[Start of RAW RECORDS]

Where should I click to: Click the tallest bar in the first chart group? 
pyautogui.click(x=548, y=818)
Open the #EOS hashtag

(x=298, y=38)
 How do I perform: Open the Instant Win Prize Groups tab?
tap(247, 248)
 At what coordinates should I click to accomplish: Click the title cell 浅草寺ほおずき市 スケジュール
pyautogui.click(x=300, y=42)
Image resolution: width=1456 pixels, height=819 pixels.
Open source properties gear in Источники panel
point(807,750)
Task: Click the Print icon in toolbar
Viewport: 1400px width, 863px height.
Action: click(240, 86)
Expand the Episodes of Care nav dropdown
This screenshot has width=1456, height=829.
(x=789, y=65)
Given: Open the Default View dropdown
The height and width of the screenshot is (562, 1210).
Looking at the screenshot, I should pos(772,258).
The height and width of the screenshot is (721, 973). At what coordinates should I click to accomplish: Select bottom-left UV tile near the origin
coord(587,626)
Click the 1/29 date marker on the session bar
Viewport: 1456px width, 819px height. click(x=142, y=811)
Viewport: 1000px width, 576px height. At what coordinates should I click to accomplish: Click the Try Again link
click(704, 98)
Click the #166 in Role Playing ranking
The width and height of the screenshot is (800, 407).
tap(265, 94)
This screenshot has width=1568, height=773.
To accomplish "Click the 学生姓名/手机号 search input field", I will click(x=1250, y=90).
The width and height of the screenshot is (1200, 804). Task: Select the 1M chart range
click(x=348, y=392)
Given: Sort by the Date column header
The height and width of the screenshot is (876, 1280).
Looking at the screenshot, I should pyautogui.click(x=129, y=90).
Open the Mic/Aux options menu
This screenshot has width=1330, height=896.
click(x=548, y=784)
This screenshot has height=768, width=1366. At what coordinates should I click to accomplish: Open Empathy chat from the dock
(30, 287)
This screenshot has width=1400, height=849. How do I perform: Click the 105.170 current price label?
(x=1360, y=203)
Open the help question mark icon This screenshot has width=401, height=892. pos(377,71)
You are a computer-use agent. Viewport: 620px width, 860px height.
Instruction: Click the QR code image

[End of RAW RECORDS]

AIM OF THE TASK ::
Copy the lines word for word, starting from the line that contains "Image resolution: width=1456" and continuing up to and including the line that contains "coord(587,626)".

EXERCISE RESPONSE ::
Image resolution: width=1456 pixels, height=819 pixels.
Open source properties gear in Источники panel
point(807,750)
Task: Click the Print icon in toolbar
Viewport: 1400px width, 863px height.
Action: click(240, 86)
Expand the Episodes of Care nav dropdown
This screenshot has width=1456, height=829.
(x=789, y=65)
Given: Open the Default View dropdown
The height and width of the screenshot is (562, 1210).
Looking at the screenshot, I should pos(772,258).
The height and width of the screenshot is (721, 973). At what coordinates should I click to accomplish: Select bottom-left UV tile near the origin
coord(587,626)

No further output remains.